Toshiba expands solid state lidar to smart cities

Toshiba expands solid state lidar to smart cities

Technology News |
By Nick Flaherty

Toshiba has updated its solid-state LiDAR sensor to make its suitable for smart city infrastructure applications such as traffic monitoring

The unit uses a new generation of silicon photo-multiplier (SiPM) light-receiving chips to boost the resolution by a factor of four over the original prototype to 1200 x 80 pixels. Each SiPM consists of light-receiving cells controlled by a smaller transistor modules. These use a insulating trench to isolate the transistors from the photo cells. Adding a high-withstand voltage section to raise the voltage input to the light-receiving cell increases the light sensitivity by 50 percent.

Current smart city systems use cameras, but their performance is degraded by low light levels and adverse weather conditions. The solid-state LiDAR unit provides robust 3D scanning and object detection across a wide variety of lighting and weather conditions at a range of 200m. At 350cm3, the unit is also one-third the size of the earlier prototype announced back in July 2020.

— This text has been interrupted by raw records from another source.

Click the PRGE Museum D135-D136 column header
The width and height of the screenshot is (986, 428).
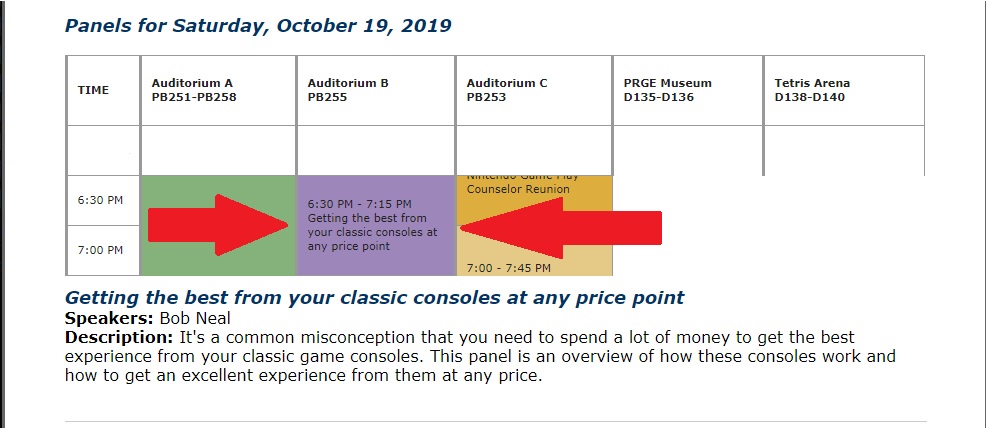click(x=687, y=91)
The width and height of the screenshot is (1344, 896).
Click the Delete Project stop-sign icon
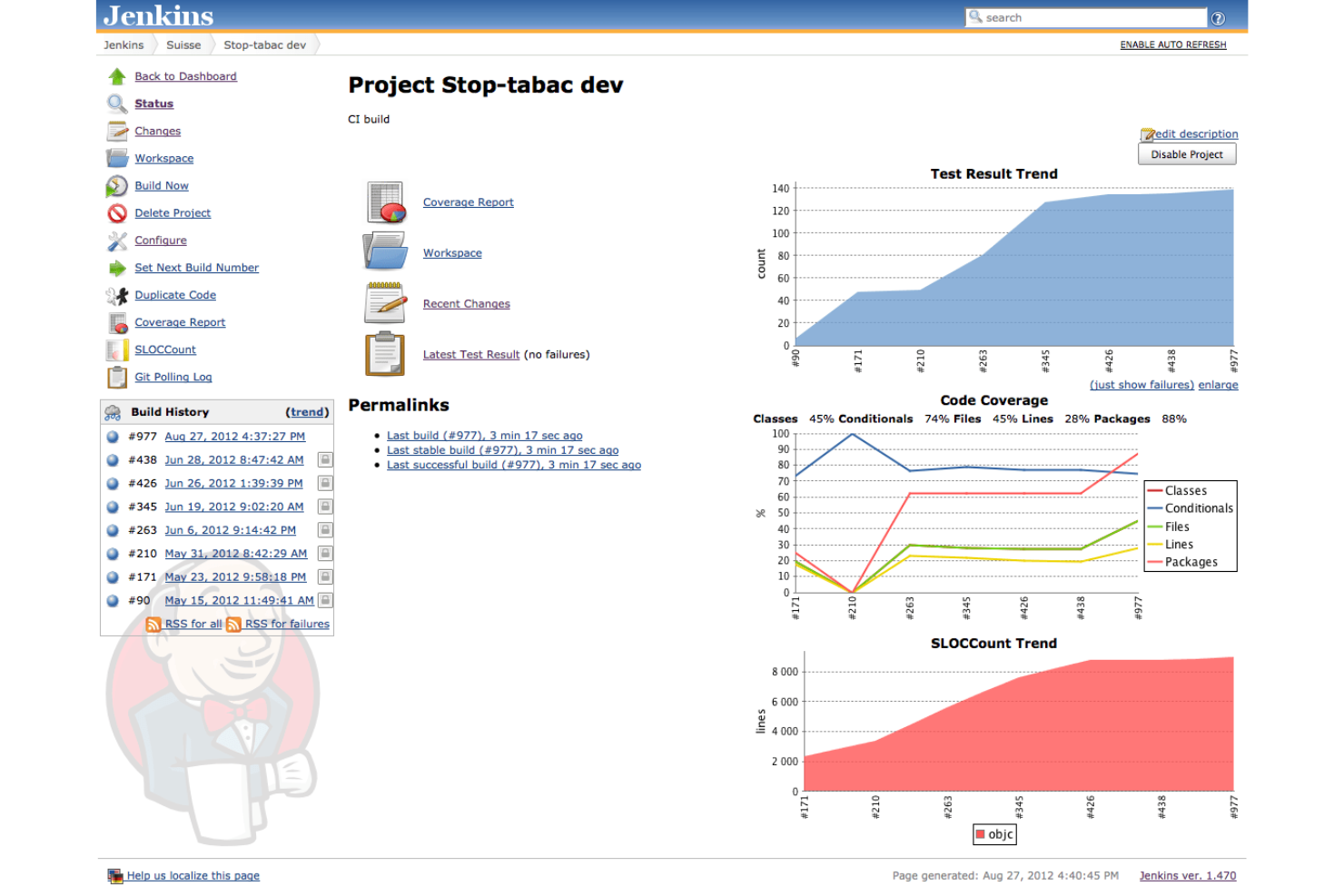pos(116,213)
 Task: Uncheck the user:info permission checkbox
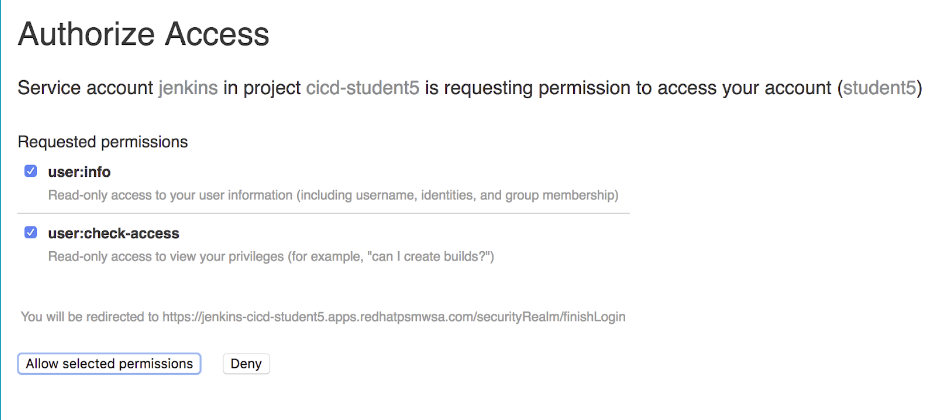coord(30,171)
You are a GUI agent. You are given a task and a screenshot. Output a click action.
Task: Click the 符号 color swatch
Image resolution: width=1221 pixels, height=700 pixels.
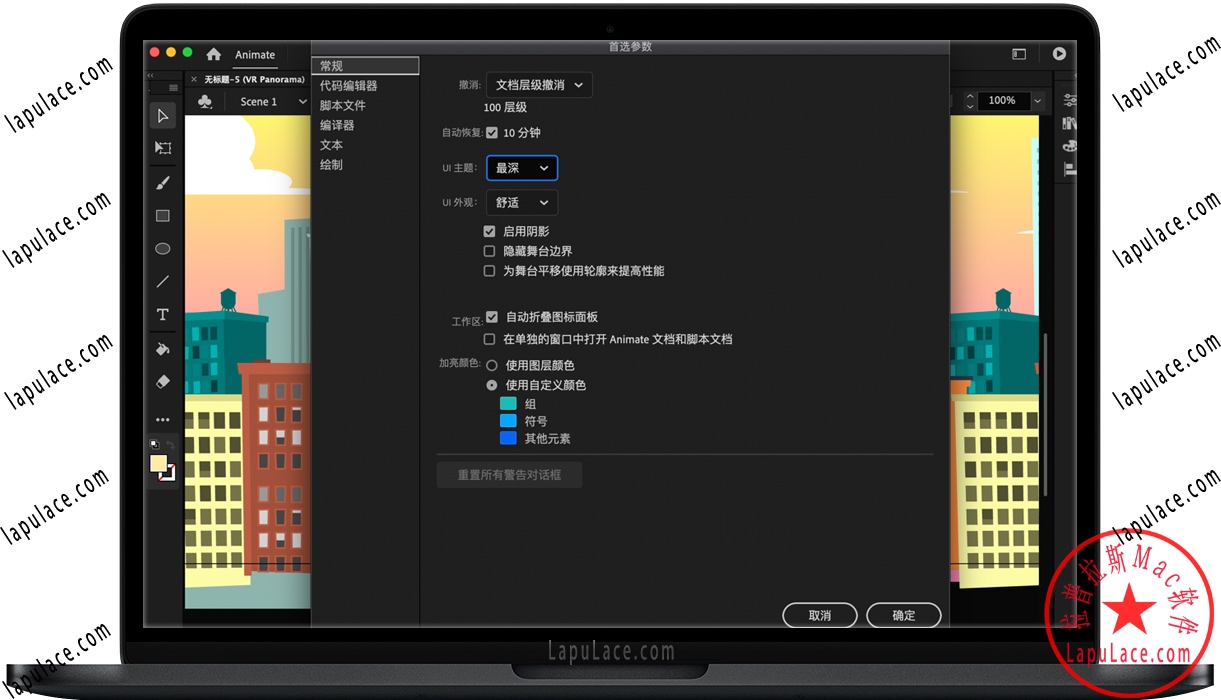click(507, 420)
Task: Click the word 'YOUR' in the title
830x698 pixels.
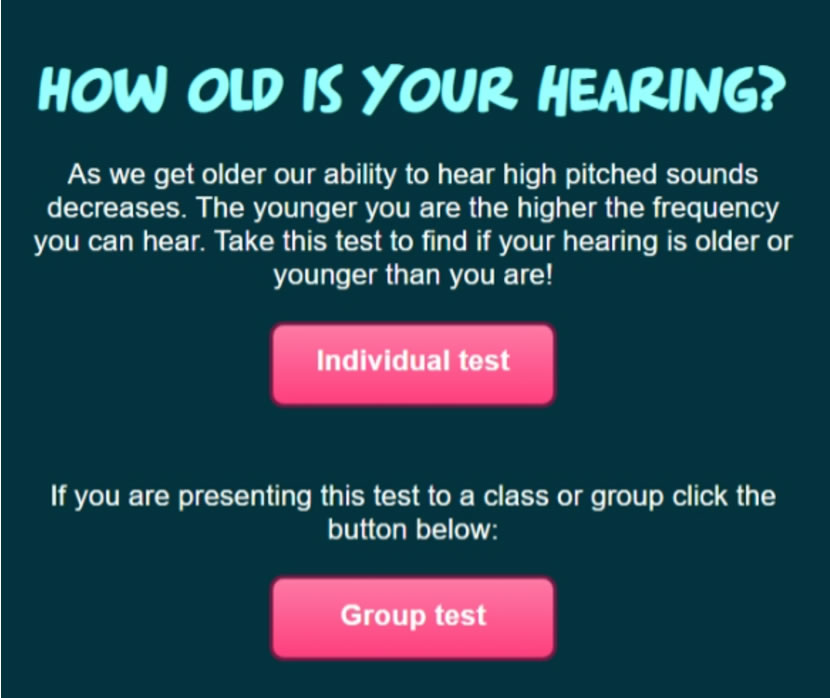Action: [x=439, y=89]
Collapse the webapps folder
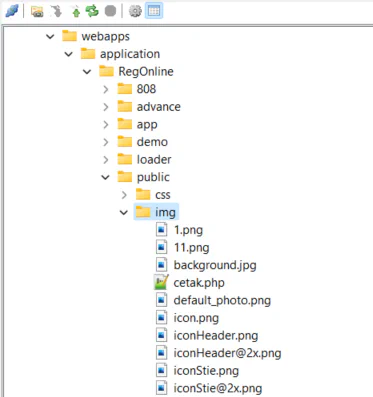 pos(50,36)
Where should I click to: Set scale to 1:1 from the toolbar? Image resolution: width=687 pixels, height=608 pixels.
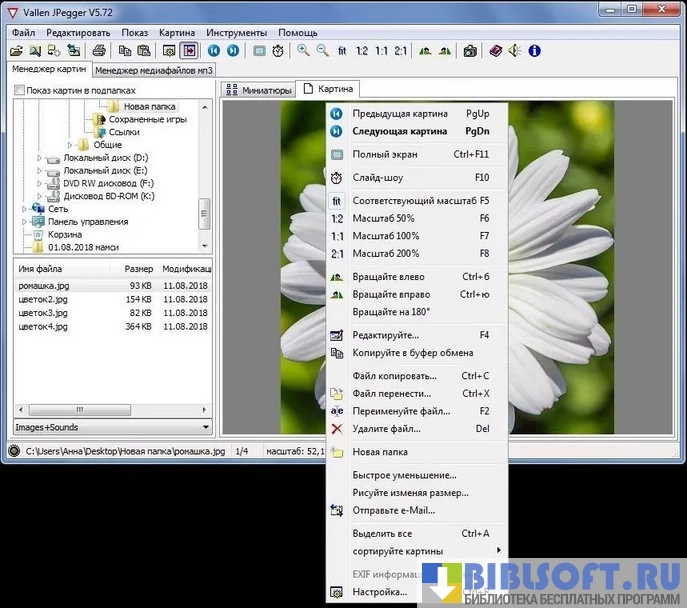tap(381, 51)
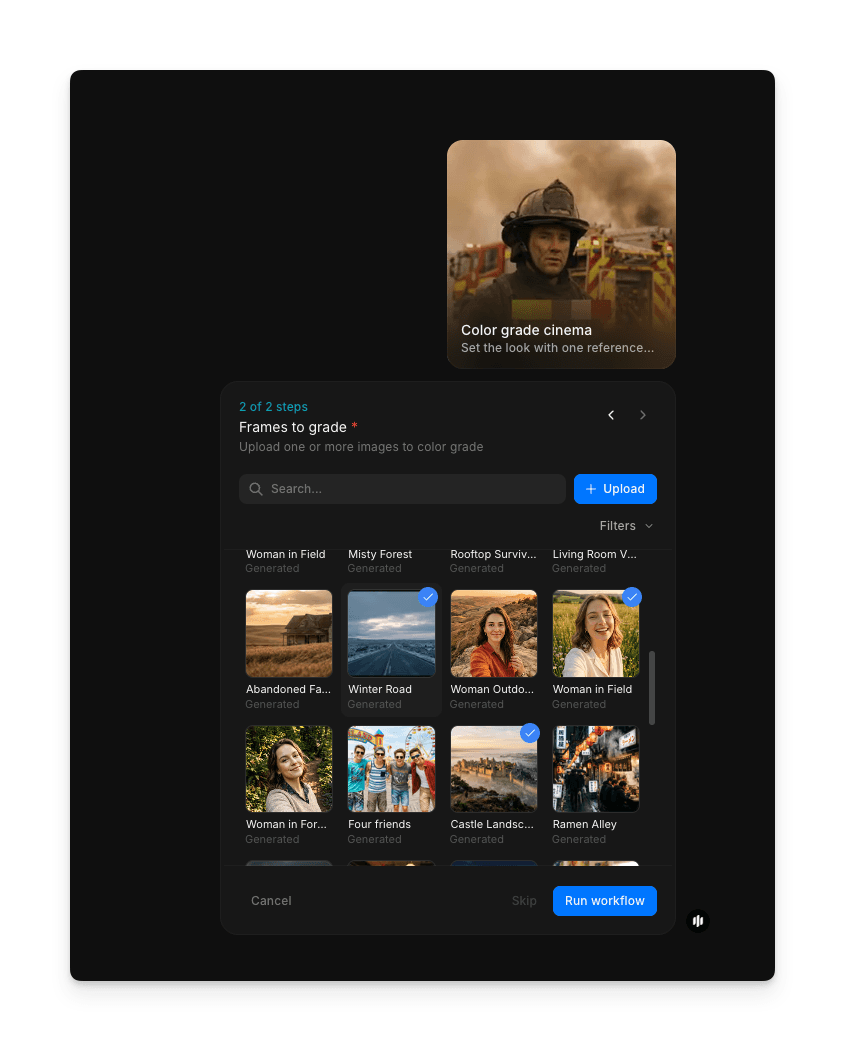Click the search magnifier icon
This screenshot has height=1051, width=845.
tap(256, 489)
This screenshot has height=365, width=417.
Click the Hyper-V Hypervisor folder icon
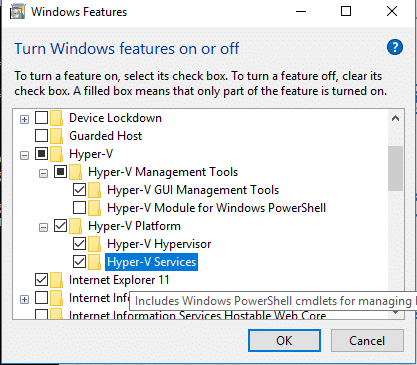[95, 244]
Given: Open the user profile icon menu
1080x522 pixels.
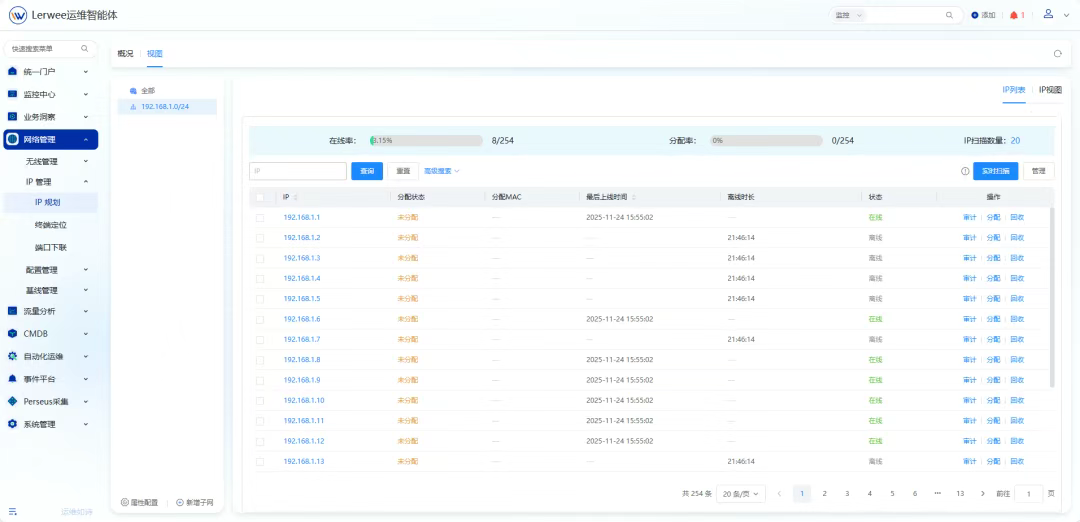Looking at the screenshot, I should [x=1048, y=14].
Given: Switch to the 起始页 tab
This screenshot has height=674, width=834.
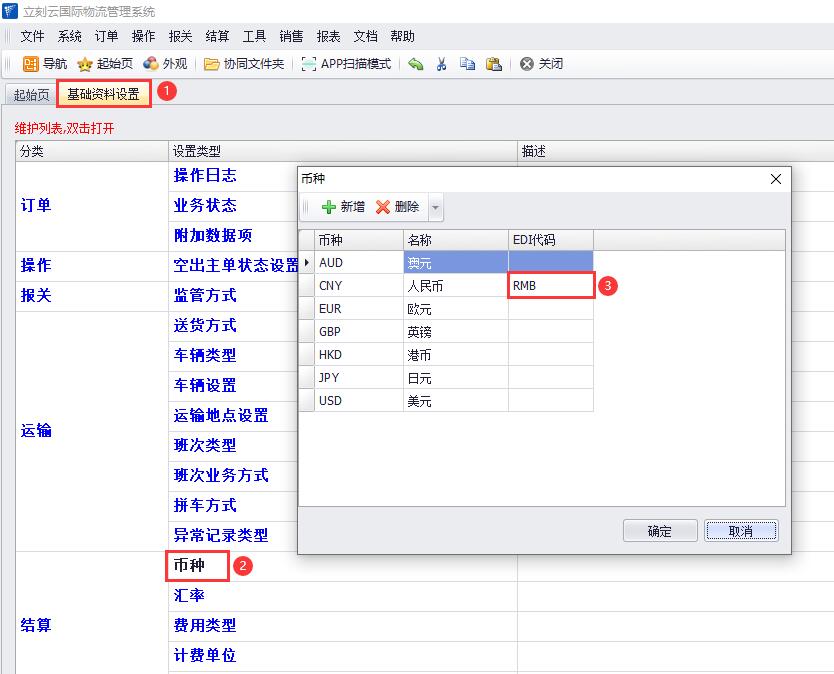Looking at the screenshot, I should tap(31, 95).
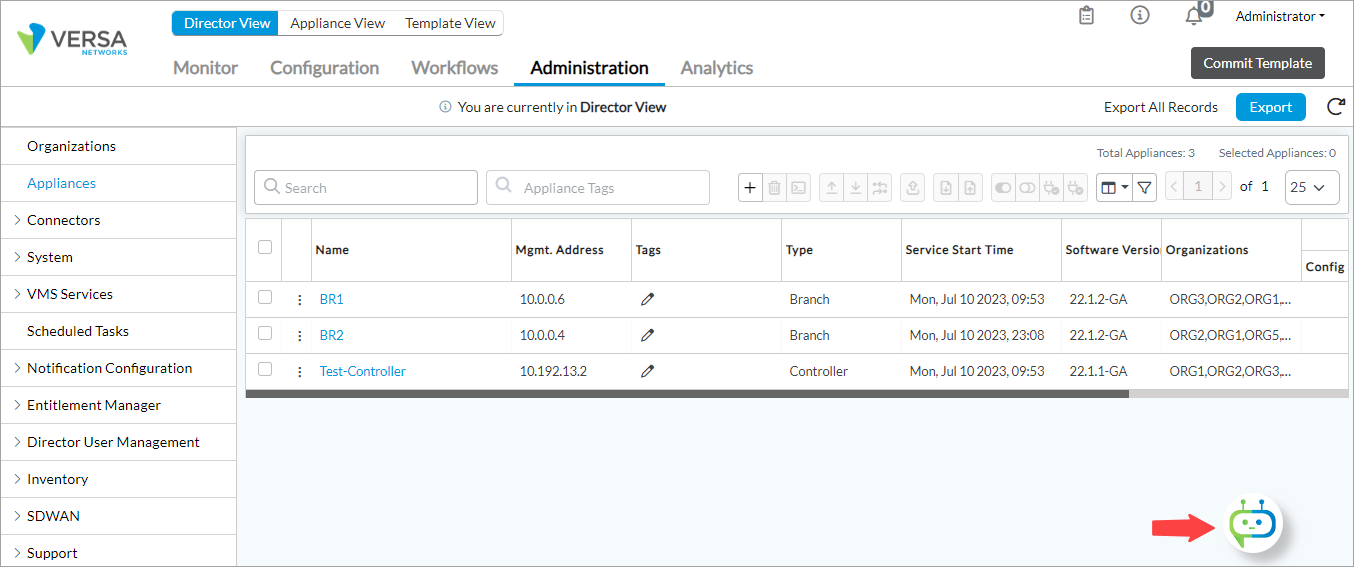Switch to Appliance View
This screenshot has width=1354, height=567.
(337, 23)
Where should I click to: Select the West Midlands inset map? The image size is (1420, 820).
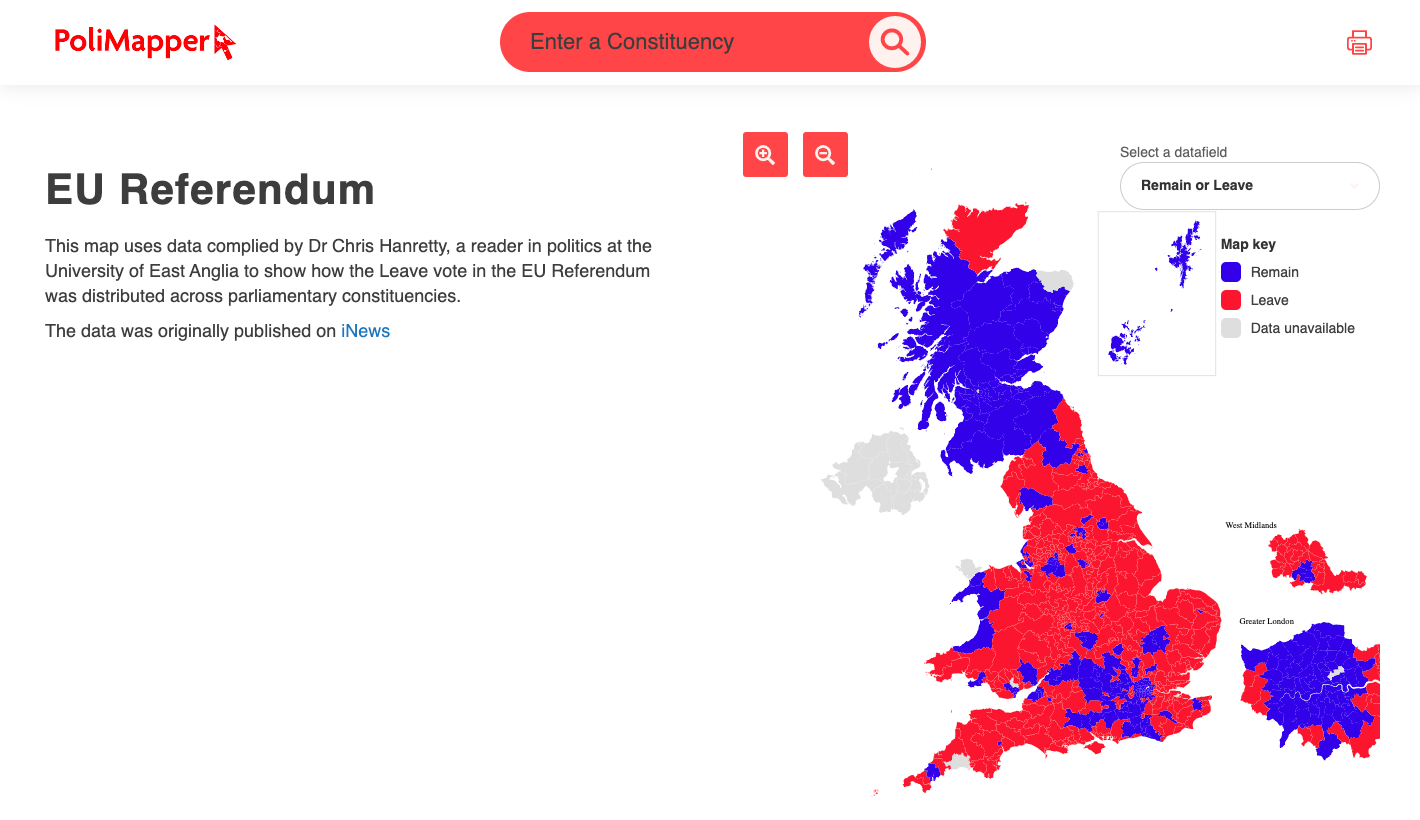[x=1300, y=560]
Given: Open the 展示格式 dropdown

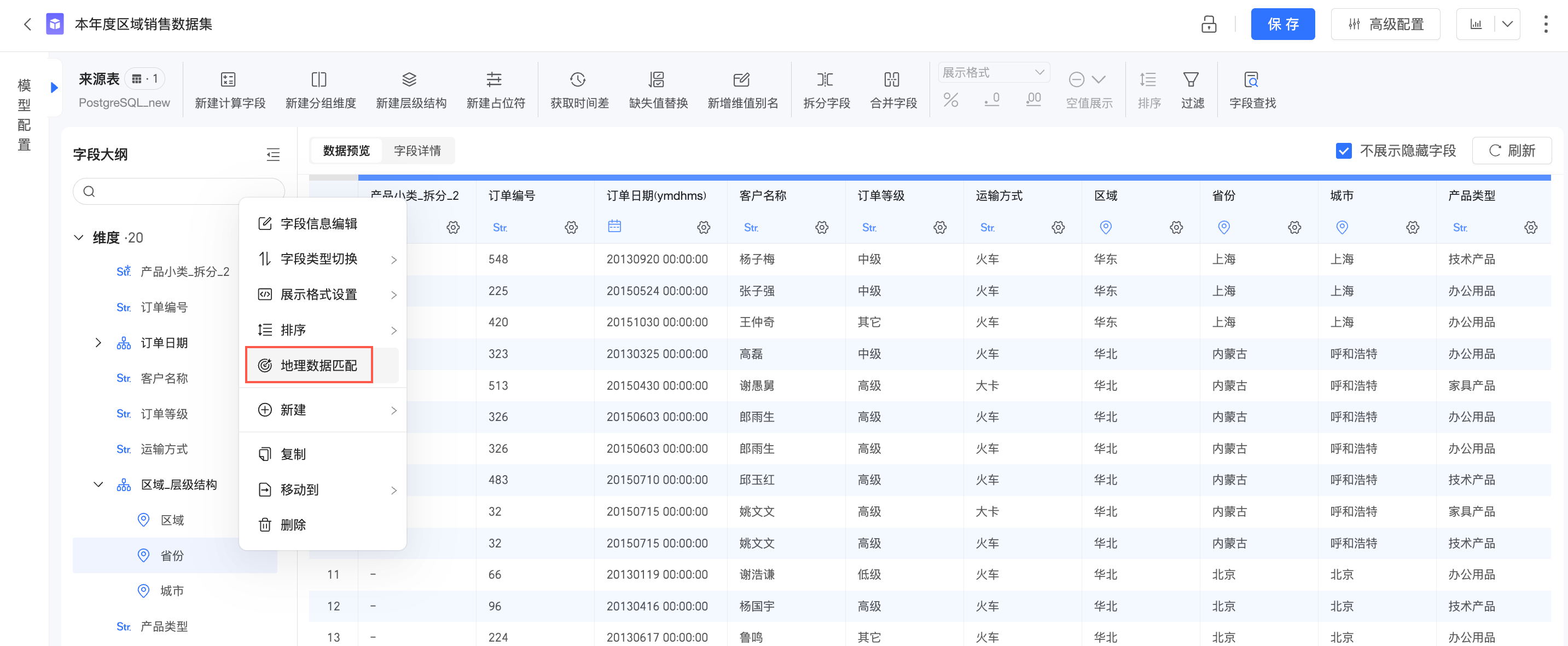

“We have developed technologies essential for a compact, high-resolution, long-range solid-state LiDAR solution that is robust and simple to implement. Major demand for such a versatile solution is anticipated in both the autonomous driving and transportation infrastructure monitoring applications,” said Akihide Sai, Senior Research Scientist at Toshiba’s Corporate Research & Development Centre. “We look forward to deploying this next generation LiDAR unit in roadside installations.”

Toshiba says it has also ensured that the LiDAR unit exhibits the durability that is essential for outdoor use in all weather conditions. A temperature compensation mechanism automatically adjusts the voltage input applied to the light-receiving cells, in order to mitigate the effect of external temperature changes. This means that higher performance is maintained despite any ambient temperature fluctuations.

The company says it is continuing R&D to increase the the detection range, image resolution and miniaturization for robots, drones and small security devices.